**DOCUMENT EXCERPT:**
Originally posted by Niners816:
Originally posted by jonnydel:
One thing I noticed in watching his film is we'll see the return of some stuff HaRoman did that people had fits about; flexing RB's out wide as receivers. I saw him split both RB's and his FB out wide to isolate Julio on inside defenders in a zone coverage. As most zone coverage is, "man in zone" coverage it gives your best playmakers a huge advantage working against a slower less agile defender inside that zone. It also gives easy reads for the QB. If you have a LB or S out on tat RB/FB then you know it's going to be man-coverage vs zone coverage if it's a CB.
The disadvantage, obviously, is in the run game. Where you take a potential runner or blocker out of the running game, you lose the ability for more explosive running plays or to keep the pass rushers honest.
I also noticed he seems to have an awareness of his own tendencies and how the defense will be prepared for them. In the game against SEA, he ran variations of concepts first, then went to the concepts themselves 2nd. An example of this would be the big catch and run Taylor Gabriel had on a slant route early in the game.
What it was was a variation of a "spacing" concept. If you look at the play and where the slant broke, it was a spacing concept, except instead of Gabriel running a hitch route, he ran a slant. Because they set up the spacing concept the defense was out of position to defend the slant and it was a catch and run of 50 yards or so. The interesting thing was that he didn't show a spacing before that point in the game. It was like he knew the defense would be ready for it. Later in the game, he ran a spacing concept from the exact same formation and personnel and Gabriel ran the classic hitch in that spacing combo.
Oh you mean great usage of personnel and formations to unravel coverage and get good matchups. That knock on that particular offense never made sense to me. That in and of itself was about as Walsh/WCO as it gets.
I'm so stoked that we are actually gonna see variety in formations again and not the same 4-5 forms trotted out the entire game.
I never understood the gripe either. It was always, "he's no real threat out there, it's so stupid!". Yeah, but if you reveal coverage, he's still got to be guarded and you've won before the snap. You're right, too, it's very VERY Bill Walshian to do that.
I'm SOOOOOO stoked to see more than a few formations and a handful of plays per formation. Chip's offense drove me insane about that. His tempo worked when teams didn't know how many plays he had. But, after 3 years, they saw how many plays and concepts he ran and he just didn't have enough diversity to truly keep defenses guessing. More undisciplined or less acute defenses were taken advantage of, but any solid defense knew what he was doing and saw it coming. It was why I believe his numbers, even this year with how bad we were ranked, were still inflated a bit. He puts up big numbers against bad defenses or even mediocre defenses, but can't do squat against a good coordinator(I.E. Fangio). Chip really lost me the first game against Arizona when BG threw a pick because it was the same friggin pass play off the only time the formation was used 3 times in the game.
One thing I really like about Shanahan's offense is that he uses a lot of different personnel packages but not in a "one-trick-pony" way. It was like with Chip and Chryst that we would trot out certain personnel packages to run one or two concepts or certain running plays and that was about it. It made our personnel groups too predictable. With Shanny, i'm seeing multiple running and passing plays from each personnel grouping and many personnel groupings.

**WORK INSTRUCTIONS:**
1. List every player the forum thread names, including nicknames or short forms as they appear.
2. Please quote the forum thread word for word, starting at "I'm SOOOOOO stoked" and ending at "times in the game.".

**DATA SUPPLIED:**
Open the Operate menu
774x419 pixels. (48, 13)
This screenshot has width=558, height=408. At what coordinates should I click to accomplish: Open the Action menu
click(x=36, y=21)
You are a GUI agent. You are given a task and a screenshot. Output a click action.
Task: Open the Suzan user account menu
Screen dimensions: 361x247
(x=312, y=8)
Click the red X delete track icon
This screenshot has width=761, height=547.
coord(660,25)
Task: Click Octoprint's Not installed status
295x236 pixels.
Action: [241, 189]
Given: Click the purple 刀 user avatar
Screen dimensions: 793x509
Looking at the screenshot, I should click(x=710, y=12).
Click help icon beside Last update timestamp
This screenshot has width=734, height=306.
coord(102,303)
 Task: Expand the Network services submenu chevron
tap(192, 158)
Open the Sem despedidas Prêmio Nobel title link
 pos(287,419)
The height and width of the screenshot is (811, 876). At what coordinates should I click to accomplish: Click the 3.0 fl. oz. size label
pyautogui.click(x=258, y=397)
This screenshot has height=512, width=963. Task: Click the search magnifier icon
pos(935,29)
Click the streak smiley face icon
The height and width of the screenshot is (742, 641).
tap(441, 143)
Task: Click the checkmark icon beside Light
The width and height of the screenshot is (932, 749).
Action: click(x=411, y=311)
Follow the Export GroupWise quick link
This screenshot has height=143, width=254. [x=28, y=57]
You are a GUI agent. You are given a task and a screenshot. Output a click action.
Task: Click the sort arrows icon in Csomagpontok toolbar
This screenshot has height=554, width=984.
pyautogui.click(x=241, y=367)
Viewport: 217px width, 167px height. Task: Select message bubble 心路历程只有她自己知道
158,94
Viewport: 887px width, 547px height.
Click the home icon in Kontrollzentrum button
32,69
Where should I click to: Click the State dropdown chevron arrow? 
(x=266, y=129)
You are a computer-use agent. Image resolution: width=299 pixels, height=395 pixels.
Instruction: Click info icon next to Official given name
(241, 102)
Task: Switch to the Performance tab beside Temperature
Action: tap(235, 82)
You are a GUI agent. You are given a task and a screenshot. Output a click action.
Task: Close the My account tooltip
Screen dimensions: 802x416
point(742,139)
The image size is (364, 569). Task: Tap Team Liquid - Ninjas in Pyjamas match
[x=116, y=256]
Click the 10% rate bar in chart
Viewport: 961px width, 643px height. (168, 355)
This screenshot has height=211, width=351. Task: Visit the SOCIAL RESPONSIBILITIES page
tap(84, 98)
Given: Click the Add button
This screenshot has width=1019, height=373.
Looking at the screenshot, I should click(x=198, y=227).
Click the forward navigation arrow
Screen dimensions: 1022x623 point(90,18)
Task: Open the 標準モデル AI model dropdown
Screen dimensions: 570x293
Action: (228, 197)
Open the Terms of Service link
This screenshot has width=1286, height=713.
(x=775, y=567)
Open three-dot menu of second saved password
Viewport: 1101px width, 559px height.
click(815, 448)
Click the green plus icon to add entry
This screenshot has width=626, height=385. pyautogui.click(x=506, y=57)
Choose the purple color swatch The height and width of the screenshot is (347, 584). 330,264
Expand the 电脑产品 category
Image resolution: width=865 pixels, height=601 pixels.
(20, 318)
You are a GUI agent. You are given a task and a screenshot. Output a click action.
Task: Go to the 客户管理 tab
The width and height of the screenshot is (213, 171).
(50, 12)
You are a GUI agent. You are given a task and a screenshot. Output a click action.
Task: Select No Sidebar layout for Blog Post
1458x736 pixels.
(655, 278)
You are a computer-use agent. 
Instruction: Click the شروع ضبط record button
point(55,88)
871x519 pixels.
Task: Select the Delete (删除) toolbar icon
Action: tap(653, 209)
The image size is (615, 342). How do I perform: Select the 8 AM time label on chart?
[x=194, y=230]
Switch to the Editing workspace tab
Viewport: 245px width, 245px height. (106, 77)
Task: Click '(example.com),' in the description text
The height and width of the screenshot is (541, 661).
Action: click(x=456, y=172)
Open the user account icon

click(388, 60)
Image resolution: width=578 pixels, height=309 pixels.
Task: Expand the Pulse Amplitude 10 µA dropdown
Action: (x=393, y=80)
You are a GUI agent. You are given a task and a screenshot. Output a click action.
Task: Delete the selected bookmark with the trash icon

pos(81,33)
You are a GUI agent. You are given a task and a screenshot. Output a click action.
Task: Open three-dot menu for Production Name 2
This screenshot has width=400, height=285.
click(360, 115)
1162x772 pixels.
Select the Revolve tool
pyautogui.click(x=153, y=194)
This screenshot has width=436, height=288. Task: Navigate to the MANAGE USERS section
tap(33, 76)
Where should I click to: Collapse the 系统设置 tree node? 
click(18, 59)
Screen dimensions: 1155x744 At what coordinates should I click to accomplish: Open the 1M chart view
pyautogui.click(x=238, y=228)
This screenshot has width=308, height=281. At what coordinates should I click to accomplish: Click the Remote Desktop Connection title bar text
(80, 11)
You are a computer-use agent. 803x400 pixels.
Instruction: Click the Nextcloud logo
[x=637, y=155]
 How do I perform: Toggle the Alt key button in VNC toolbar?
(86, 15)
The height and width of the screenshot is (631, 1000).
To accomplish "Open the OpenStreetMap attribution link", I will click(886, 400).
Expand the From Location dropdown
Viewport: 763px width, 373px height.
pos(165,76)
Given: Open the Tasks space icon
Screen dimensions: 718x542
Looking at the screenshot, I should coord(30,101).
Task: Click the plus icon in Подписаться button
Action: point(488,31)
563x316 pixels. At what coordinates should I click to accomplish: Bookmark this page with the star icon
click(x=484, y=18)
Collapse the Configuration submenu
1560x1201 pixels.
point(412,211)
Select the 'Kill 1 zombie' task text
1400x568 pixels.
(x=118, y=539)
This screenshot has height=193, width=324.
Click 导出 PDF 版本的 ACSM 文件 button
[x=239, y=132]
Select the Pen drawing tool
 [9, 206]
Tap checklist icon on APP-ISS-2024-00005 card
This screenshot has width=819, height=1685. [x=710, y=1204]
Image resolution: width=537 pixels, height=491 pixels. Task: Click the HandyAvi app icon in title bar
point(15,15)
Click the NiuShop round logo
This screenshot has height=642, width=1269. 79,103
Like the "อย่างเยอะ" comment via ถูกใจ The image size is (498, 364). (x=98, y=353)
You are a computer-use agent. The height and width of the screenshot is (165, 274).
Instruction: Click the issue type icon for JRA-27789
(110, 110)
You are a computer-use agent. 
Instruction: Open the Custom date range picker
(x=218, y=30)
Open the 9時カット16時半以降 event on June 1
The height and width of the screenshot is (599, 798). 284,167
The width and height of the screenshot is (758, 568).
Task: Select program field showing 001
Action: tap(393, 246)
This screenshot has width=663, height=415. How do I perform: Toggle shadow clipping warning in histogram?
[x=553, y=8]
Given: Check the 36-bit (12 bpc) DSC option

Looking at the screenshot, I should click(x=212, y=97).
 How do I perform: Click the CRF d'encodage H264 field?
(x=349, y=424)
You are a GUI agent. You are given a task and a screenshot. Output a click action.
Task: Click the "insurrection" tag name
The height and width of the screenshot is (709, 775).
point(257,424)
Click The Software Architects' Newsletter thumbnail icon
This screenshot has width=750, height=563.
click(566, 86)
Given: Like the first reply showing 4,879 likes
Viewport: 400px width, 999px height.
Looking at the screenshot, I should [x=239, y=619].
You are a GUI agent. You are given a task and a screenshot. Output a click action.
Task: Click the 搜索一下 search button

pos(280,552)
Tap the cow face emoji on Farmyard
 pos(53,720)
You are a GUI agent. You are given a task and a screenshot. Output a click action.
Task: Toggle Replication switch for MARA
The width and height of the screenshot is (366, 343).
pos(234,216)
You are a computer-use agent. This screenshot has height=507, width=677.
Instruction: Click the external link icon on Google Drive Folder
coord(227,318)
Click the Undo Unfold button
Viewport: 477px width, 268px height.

**RESULTS FOR EACH TASK:**
1. Julio, Taylor Gabriel, BG

2.
I'm SOOOOOO stoked to see more than a few formations and a handful of plays per formation. Chip's offense drove me insane about that. His tempo worked when teams didn't know how many plays he had. But, after 3 years, they saw how many plays and concepts he ran and he just didn't have enough diversity to truly keep defenses guessing. More undisciplined or less acute defenses were taken advantage of, but any solid defense knew what he was doing and saw it coming. It was why I believe his numbers, even this year with how bad we were ranked, were still inflated a bit. He puts up big numbers against bad defenses or even mediocre defenses, but can't do squat against a good coordinator(I.E. Fangio). Chip really lost me the first game against Arizona when BG threw a pick because it was the same friggin pass play off the only time the formation was used 3 times in the game.